Comme pour tout autre EPI (gants, casques, bottes de protection, etc.), l’employeur a la responsabilité de mettre gratuitement à disposition un EPI contre le risque de noyade (homologué) à ses marins. Cet équipement doit être adapté au travail à effectuer et être à usage personnel. En outre, l'employeur doit assurer la formation et l'information de ses marins sur les conditions d’utilisation et d’entretien de leurs équipements.
Les modèles de gilets de sauvetage professionnels couvrent l’ensemble des usages maritimes exigeants : pêche, navigation hauturière, offshore, travaux portuaires, et même les interventions pour les Services Départementaux d'Incendie et de Secours (SDIS). Le choix d'un équipement professionnel dépend d’une analyse de risque propre à chaque activité. Par exemple, le 150N est adapté à la navigation hauturière classique et à la pêche côtière, tandis que le 275N est recommandé en milieu hostile, aquatique pollué ou offshore, où les exigences de sécurité sont maximales.

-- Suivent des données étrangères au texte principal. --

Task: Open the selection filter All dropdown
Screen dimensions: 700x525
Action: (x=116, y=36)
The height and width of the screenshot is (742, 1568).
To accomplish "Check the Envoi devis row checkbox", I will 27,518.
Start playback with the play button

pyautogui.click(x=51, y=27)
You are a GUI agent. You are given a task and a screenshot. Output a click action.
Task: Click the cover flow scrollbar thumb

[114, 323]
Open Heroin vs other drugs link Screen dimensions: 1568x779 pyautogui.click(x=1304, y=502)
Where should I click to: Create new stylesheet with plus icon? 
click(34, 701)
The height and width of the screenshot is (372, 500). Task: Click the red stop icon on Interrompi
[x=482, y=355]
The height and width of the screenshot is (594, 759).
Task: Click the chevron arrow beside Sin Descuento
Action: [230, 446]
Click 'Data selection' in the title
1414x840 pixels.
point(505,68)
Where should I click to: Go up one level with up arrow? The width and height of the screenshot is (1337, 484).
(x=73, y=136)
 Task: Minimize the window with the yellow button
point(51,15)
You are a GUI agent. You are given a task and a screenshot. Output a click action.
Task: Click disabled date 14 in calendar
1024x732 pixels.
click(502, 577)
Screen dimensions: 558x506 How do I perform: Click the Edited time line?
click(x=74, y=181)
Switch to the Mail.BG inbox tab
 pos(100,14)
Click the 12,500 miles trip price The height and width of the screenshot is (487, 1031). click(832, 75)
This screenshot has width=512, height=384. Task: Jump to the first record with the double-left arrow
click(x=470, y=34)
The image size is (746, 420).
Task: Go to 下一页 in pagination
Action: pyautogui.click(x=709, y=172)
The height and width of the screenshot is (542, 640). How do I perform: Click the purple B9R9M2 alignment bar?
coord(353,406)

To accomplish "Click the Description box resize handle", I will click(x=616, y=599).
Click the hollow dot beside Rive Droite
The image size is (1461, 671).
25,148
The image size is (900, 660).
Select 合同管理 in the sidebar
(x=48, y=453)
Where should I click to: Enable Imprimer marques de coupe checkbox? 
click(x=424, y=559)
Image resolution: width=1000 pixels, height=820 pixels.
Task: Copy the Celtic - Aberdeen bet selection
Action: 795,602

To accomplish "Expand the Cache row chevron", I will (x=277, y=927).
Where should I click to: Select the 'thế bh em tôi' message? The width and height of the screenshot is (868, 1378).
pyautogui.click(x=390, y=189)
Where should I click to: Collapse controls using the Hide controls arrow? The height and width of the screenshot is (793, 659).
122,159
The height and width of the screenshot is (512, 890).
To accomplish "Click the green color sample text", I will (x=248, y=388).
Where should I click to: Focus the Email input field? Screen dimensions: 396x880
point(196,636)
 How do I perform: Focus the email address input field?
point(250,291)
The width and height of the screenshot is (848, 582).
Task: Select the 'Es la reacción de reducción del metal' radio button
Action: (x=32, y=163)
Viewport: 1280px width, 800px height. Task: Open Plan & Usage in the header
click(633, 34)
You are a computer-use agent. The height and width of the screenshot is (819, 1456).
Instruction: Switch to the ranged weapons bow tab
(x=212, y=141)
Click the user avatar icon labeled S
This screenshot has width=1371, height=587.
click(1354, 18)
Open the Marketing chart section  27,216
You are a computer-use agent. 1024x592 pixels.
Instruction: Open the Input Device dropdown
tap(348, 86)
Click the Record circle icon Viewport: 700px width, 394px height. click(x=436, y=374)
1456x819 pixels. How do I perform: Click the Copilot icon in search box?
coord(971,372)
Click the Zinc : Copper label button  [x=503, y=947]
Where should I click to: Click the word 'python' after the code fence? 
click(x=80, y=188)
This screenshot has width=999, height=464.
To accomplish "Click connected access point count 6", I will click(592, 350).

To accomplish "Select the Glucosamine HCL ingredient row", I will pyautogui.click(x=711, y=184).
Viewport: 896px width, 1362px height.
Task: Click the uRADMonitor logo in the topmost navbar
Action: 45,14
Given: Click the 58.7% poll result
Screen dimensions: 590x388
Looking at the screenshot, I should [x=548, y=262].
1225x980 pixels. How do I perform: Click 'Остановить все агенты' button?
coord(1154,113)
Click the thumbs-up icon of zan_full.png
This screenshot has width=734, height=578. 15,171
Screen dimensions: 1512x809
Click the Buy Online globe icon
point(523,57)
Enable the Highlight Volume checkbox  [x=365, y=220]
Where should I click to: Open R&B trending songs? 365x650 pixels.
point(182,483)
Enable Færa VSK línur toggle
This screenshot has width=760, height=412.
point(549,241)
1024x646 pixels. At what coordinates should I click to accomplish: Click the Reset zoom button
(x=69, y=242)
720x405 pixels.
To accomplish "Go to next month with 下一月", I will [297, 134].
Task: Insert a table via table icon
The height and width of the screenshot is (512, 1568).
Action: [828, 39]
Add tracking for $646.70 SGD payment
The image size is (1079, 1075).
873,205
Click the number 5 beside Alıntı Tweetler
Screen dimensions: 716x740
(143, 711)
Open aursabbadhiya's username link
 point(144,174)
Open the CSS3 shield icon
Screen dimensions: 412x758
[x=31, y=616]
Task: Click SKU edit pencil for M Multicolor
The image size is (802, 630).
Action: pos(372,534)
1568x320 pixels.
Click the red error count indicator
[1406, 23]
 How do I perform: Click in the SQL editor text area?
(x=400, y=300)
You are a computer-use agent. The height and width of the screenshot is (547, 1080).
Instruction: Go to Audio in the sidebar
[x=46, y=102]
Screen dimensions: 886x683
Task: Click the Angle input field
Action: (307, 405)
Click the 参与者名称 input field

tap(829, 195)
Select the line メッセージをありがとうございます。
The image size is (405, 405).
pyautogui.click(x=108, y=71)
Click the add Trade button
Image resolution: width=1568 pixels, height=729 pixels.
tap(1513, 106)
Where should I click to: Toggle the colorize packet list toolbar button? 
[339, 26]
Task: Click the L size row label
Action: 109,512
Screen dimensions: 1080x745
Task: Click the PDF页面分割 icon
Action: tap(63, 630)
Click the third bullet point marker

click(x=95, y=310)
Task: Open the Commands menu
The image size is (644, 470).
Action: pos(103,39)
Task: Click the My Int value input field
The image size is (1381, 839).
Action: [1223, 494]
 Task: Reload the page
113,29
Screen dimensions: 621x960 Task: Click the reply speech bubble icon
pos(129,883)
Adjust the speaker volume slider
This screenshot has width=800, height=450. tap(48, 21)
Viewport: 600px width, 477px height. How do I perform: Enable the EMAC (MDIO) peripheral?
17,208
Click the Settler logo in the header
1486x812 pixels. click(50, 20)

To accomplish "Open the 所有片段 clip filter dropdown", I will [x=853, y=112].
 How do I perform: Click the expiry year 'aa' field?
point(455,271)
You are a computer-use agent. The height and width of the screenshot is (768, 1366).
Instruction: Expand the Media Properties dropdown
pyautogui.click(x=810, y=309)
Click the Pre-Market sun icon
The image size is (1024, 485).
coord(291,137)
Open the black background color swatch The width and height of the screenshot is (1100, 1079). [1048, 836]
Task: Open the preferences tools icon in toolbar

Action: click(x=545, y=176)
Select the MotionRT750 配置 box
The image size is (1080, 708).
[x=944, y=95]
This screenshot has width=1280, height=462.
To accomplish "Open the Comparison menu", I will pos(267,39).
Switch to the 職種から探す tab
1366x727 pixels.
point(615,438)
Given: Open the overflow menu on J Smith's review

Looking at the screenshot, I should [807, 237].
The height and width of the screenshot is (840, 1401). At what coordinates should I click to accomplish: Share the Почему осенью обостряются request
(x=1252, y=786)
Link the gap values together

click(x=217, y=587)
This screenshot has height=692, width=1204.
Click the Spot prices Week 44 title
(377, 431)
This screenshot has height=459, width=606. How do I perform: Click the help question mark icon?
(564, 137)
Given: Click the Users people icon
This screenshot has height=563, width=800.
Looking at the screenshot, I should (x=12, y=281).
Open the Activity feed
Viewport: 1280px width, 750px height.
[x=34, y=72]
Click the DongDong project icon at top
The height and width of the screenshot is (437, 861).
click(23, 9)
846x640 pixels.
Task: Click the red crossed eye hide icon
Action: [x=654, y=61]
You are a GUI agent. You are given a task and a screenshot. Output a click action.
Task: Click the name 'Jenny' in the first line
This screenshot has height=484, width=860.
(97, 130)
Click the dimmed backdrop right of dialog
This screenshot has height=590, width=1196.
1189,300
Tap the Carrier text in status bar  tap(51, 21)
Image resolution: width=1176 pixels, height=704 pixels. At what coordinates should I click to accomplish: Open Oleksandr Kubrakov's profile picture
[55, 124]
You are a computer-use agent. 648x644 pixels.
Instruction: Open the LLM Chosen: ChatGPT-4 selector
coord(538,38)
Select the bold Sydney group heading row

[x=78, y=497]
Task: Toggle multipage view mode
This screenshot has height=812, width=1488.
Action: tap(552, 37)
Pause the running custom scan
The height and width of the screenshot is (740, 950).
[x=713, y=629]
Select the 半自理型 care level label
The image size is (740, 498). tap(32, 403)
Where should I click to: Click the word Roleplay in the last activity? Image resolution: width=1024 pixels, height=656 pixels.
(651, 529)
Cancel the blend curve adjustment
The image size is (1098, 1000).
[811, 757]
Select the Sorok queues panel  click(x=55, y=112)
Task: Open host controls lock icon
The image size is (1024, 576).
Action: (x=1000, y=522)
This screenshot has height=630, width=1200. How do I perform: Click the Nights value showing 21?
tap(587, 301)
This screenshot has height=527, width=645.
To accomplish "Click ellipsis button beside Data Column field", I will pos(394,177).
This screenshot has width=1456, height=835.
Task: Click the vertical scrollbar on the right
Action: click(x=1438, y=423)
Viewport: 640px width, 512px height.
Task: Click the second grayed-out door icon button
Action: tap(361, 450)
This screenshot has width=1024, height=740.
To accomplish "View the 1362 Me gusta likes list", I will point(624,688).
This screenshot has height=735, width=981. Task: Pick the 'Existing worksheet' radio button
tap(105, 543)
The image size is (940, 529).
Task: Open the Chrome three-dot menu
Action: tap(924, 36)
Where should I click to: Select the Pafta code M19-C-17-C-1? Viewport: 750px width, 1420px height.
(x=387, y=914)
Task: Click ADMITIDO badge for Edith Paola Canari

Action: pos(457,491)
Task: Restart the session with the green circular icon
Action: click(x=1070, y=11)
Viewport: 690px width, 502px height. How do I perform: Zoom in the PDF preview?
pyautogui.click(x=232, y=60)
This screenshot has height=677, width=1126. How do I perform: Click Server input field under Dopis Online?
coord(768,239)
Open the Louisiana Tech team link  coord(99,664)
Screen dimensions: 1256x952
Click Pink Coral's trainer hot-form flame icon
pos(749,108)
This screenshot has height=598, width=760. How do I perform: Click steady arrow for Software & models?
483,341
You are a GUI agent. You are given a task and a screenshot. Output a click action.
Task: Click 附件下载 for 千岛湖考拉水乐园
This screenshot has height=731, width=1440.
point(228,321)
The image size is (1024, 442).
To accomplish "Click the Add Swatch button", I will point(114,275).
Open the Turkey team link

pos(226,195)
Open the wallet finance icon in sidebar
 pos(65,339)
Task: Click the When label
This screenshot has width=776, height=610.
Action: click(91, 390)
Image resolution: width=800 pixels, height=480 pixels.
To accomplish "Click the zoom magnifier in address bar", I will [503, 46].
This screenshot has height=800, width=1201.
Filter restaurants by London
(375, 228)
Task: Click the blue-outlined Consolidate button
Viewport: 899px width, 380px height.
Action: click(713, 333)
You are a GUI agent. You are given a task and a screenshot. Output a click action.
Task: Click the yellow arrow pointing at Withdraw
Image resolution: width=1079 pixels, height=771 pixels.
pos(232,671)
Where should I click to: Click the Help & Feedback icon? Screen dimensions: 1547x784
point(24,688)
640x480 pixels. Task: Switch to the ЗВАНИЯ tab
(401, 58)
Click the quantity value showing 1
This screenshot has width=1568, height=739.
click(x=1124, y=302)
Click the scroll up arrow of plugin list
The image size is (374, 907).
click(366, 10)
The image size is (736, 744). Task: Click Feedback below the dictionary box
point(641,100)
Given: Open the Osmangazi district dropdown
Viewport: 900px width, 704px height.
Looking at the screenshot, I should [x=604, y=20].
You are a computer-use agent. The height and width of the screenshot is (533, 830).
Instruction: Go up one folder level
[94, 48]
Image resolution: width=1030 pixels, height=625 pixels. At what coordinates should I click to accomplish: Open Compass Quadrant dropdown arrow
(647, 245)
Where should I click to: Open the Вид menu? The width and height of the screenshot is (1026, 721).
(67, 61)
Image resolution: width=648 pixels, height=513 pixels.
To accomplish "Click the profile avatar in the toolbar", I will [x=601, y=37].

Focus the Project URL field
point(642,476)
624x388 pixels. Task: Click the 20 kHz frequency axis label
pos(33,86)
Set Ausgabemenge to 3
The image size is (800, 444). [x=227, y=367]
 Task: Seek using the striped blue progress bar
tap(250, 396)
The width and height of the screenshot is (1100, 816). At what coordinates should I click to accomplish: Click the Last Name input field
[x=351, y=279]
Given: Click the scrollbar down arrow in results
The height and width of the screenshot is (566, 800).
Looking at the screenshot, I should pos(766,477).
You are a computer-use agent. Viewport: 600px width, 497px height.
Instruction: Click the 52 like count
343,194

L'Importance Cruciale de la Vérification et de l'Entretien Annuel
Un gilet qu'on ne porte pas ne sauve personne, et un gilet non entretenu pourrait ne pas sauver non plus. Pour cette raison, une révision annuelle est fortement recommandée pour tous les gilets de sauvetage afin de s'assurer qu'ils restent efficaces le jour où ils seront réellement nécessaires.
Un gilet gonflable doit être contrôlé dans son intégralité. Ce contrôle porte sur plusieurs points essentiels :
- L'état de la vessie de gonflage, pour s'assurer de son intégrité et de l'absence de fuites.
- L'état de la cartouche de CO₂, vérifiant qu'elle n'est pas périmée ou endommagée.
- L'intégrité de la pastille de déclenchement, garantissant son bon fonctionnement.
- L'état des sangles, des boucles et des coutures, assurant la solidité de l'ensemble.
Pour les professionnels, la révision annuelle est une obligation réglementaire stricte. Les EPI contre le risque de noyade sont soumis à une vérification annuelle obligatoire, qui doit être réalisée par une personne compétente, qu'il s'agisse d'un prestataire agréé ou de personnel formé en interne. Cette vérification porte essentiellement sur l’état de l’enveloppe externe du gilet, l’étanchéité de la chambre gonflable et l’état de la cartouche de gaz. Chez Ouest Sécurité Marine, cette révision est effectuée avec un gonflement à l’air sec, un contrôle du système anti-dévissage de la cartouche et une mise à jour de l’équipement si nécessaire. À l’issue des contrôles, la prochaine date de vérification est inscrite sur l'équipement, et un certificat est émis, attestant de sa conformité et de son bon état de fonctionnement.